* _What you will do_
Some lines below may hold the string "computer". Count them and give only the total.

* _Records provided_
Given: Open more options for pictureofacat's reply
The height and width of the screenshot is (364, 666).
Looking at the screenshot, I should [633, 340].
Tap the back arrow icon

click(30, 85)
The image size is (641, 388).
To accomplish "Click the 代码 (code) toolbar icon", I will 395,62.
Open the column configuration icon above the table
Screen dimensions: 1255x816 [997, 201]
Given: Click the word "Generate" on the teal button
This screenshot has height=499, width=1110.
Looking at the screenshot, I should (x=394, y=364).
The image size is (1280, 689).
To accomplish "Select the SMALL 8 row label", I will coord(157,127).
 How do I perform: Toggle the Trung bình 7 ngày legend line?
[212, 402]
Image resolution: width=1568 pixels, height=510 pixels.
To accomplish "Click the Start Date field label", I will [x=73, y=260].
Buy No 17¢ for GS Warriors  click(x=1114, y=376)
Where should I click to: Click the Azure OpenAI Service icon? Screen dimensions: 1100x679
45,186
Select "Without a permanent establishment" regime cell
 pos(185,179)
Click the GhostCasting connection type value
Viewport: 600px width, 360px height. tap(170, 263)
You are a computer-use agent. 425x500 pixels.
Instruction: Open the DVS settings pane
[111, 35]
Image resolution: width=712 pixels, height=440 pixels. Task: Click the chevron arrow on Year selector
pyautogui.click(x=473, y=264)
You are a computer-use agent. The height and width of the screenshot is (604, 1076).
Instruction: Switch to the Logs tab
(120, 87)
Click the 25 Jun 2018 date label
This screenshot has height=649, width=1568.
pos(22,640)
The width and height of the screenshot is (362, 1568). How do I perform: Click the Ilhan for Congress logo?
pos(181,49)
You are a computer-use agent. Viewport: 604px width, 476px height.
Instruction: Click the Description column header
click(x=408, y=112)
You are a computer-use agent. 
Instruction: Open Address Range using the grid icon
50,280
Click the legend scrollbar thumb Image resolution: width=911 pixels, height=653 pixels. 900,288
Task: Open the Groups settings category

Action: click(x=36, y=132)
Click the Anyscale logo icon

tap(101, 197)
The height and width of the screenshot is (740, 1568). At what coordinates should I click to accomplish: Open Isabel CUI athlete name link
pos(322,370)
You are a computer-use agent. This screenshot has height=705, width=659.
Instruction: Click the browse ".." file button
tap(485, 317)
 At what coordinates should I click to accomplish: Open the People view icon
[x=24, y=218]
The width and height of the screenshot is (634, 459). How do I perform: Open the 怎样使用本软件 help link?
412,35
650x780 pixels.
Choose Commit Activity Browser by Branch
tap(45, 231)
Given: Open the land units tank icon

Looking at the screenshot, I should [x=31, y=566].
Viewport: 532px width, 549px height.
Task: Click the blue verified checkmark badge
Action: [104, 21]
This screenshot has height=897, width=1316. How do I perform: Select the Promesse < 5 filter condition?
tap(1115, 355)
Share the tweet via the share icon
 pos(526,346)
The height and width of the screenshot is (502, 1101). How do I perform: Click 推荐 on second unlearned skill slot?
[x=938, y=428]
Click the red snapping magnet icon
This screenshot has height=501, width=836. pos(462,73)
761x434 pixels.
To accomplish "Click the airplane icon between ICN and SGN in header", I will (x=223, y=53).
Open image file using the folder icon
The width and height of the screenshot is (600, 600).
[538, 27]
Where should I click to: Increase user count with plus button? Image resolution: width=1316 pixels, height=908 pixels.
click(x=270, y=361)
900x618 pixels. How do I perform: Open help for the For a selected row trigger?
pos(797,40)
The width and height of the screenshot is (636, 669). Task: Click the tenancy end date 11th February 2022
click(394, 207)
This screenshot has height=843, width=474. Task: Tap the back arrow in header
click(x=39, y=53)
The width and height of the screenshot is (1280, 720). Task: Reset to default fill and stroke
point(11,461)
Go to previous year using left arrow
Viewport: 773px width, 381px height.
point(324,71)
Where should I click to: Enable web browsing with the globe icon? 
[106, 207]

* _Reply to the exercise_
5